A Norfolk Southern train transporting hazardous chemicals derailed and started a fire that engulfed the nearby town of East Palestine, OH in smoke. Authorities set up an evacuation zone, and a controlled release of the toxic fumes was greenlit to avoid an explosion. Consequently, many residents had to vacate the area while the toxic chemicals were burned.
According to the Environmental Protection Agency (EPA), there have been no “levels of concern” from the released substances, but this has done little to allay locals’ fears. Norfolk Southern has donated over $1.2 million to those who were displaced, however, people in the area are demanding further action from the company to take responsibility for any lasting or acute harm that the hazardous substances may have caused.

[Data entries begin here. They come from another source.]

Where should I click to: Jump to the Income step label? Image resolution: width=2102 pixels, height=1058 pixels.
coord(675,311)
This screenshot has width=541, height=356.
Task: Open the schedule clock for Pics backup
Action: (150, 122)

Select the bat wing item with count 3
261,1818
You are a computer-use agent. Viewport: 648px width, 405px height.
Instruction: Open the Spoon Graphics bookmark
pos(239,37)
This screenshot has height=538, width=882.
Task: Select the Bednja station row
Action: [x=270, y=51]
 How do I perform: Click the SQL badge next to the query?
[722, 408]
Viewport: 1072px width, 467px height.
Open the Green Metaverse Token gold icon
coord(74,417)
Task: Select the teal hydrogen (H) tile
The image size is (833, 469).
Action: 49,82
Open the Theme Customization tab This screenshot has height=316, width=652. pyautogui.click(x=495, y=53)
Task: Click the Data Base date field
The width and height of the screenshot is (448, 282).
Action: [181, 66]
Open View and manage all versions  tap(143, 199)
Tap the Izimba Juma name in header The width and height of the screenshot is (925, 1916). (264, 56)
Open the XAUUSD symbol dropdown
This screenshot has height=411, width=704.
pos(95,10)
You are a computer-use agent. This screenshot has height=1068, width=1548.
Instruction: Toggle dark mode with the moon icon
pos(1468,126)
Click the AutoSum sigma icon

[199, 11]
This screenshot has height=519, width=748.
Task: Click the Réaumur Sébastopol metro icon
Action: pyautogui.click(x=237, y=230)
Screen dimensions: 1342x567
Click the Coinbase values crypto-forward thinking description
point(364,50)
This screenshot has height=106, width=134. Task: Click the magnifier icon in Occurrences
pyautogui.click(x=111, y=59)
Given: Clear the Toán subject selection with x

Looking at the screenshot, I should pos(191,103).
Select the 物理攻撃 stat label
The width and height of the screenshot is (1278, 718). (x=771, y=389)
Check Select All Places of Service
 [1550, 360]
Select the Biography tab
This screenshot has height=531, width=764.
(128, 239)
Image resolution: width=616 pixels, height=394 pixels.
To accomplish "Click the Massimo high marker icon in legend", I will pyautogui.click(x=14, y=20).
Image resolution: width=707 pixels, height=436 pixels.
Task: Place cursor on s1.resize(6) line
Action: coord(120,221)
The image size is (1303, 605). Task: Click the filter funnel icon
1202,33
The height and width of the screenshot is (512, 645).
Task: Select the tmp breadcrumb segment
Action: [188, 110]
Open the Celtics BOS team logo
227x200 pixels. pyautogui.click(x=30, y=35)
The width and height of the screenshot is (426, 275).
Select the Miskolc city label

Those who were injured in the Norfolk Southern train crash may be able to pursue a toxic tort case against the company if there is proof of negligence. As previously discussed, toxic tort cases are highly intricate and require victims to prove that the company was responsible for the injury. It is important to seek the assistance of a personal injury attorney familiar with toxic tort cases. Contact our lawyers now for a free consultation to learn more about your options.
Trace amounts of the chemicals were uncovered in the Ohio River, which travels through and borders neighboring states, including Pennsylvania. Right after the fire, the harmful chemicals evidently began affecting the environment as locals noticed dead fish and frogs in nearby streams, plus further reports of effects on local wildlife. Environmental experts explained that, though fish and frogs were found dead, the area’s drinking water is obtained from the groundwater, thus, it would take more time for the chemicals to reach it. Of course, the lasting effect of the chemicals on the drinking water will be unknown for some time.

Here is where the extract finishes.